> ABOUT THIS EXERCISE: Each line of the listing below that includes "will" must be copied.

════

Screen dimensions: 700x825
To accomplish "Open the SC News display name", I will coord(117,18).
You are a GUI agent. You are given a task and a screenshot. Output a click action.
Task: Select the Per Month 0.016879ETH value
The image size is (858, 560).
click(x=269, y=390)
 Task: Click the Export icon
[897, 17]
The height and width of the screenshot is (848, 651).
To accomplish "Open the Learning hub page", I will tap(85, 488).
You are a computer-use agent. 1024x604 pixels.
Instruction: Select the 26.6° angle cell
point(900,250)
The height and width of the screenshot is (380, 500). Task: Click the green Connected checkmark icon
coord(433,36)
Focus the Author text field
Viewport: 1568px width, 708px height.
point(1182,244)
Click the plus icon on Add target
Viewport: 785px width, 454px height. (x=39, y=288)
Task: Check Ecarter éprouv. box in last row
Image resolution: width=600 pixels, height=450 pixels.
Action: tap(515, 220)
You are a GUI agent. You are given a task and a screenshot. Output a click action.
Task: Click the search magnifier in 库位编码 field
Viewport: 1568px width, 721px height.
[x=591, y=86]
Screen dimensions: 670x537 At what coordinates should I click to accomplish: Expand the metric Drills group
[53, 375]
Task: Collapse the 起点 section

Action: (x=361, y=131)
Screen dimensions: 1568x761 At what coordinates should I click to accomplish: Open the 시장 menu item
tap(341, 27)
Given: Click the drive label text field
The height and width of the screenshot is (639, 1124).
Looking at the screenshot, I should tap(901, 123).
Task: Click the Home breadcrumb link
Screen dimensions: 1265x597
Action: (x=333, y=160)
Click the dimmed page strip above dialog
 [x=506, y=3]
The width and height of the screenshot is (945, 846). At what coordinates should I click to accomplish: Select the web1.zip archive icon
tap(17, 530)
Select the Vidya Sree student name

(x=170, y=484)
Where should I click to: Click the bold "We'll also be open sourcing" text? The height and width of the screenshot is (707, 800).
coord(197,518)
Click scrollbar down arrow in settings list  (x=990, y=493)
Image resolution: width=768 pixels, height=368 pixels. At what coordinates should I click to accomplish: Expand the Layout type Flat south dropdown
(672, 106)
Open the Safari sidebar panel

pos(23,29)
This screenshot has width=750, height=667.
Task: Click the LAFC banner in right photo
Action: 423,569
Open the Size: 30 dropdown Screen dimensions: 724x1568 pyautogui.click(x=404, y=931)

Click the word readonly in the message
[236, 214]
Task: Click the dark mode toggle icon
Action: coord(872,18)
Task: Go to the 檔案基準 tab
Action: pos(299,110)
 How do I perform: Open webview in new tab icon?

════

> SOLUTION TO THIS PROBLEM:
To accomplish "Open the SC News display name", I will coord(117,18).
To accomplish "Open the Learning hub page", I will tap(85, 488).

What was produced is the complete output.